At first glance, Amna Asghar’s titles, such as A Meadow in the Clouds (2022) and Touch Me Minto (Halo) (2016), seem cleverly descriptive, but there is clearly more that exists beyond the surface. Pulling from multiple sources, including Bollywood film stills, Orientalist paintings and photography, cartoons, photographs, and advertisements, Asghar stitches together images through dynamic compositions. Touch Me Minto (Halo) is a diptych of a screen printed advertisement for toothpaste in Urdu lettering alongside an airbrushed depiction of a sublime, yellow halo, and A Meadow in the Clouds, titled by the artist’s daughter, depicts a portal into a bucolic landscape emerging from a fluffy cumulus skyscape. The combination of skies in these paintings are taken from iPhone photographs the artist has taken over time. Similarly interested in the symbolism of portals, Reginald Sylvester II has cut an aperture at the bottom of Payne’s Offering (2025) an acrylic on rubber painting named in reference to the cool blue-gray hue of the paint created in the late nineteenth century by William Payne, as a shade to use for atmospheric conditions. At times relying on minimalism as a gateway to the spiritual, Sylvester’s offering asks us to look for meaning beyond the material itself. This precise excision into the painted rubber surface offering that vantage.
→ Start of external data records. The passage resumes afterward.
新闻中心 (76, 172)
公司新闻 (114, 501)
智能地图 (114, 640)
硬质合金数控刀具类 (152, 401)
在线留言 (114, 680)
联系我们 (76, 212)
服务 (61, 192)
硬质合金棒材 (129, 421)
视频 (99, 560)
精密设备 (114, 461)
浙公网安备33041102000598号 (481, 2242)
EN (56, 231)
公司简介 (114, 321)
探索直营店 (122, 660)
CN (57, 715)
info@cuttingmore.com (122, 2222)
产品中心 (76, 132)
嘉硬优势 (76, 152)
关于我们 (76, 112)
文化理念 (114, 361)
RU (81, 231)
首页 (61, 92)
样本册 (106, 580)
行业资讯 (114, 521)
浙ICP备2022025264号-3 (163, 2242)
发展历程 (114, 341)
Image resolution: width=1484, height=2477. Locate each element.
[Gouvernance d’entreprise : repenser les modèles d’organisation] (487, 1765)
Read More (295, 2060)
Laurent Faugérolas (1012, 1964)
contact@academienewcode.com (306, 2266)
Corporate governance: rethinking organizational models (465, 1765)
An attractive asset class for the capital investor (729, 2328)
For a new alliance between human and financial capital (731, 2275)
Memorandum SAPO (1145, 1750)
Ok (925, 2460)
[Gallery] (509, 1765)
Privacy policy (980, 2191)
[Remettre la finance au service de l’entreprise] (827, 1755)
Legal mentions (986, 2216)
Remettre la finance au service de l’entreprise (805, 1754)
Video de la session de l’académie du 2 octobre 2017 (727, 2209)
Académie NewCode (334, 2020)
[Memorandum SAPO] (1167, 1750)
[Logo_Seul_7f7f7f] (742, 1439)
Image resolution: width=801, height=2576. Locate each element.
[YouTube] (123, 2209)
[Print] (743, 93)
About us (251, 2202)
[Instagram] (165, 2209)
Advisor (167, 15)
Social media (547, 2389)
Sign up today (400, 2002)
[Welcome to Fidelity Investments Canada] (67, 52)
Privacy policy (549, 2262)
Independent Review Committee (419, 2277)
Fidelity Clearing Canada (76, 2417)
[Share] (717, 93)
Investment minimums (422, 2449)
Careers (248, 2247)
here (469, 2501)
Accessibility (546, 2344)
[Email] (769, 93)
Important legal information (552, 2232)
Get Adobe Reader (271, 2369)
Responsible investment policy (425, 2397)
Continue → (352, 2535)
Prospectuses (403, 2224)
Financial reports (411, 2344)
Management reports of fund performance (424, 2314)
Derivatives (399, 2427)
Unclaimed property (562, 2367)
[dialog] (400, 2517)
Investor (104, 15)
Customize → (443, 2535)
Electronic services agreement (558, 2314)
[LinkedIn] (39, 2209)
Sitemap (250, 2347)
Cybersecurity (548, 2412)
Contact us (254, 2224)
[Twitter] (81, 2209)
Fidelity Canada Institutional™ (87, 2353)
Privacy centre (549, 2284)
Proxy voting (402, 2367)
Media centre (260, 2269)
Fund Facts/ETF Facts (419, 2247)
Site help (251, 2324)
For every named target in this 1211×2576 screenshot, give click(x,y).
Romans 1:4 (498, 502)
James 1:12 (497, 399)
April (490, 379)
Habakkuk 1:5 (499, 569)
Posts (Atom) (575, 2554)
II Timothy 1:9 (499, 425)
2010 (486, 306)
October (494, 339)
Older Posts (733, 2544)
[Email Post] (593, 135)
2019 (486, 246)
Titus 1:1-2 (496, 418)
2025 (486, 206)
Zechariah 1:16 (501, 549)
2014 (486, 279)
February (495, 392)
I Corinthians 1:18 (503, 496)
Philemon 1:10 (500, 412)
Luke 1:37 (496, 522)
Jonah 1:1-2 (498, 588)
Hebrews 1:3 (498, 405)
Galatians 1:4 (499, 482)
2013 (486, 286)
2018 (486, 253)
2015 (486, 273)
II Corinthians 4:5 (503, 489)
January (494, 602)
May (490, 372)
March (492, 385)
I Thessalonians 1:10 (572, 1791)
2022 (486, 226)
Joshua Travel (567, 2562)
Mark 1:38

Elliot Bergman is a musician, record producer, and sculptor with an expansive practice rooted in the relationships between sound and form. Bergman has developed a suite of stark, black and white, geometric monoprints, which are actually impressions of precision-tuned bells. Each print is representative of a various hertz frequency, which the artist at times legibly scrawls in the marginalia of the prints. At times, these hand-cast bells are welded into sculptures that are also instruments, a series of which will be on view in the former nave, which will be activated by the artist during a performance at the opening. A Meadow in the Clouds is on view through April 18, 2026, at the Shepherd.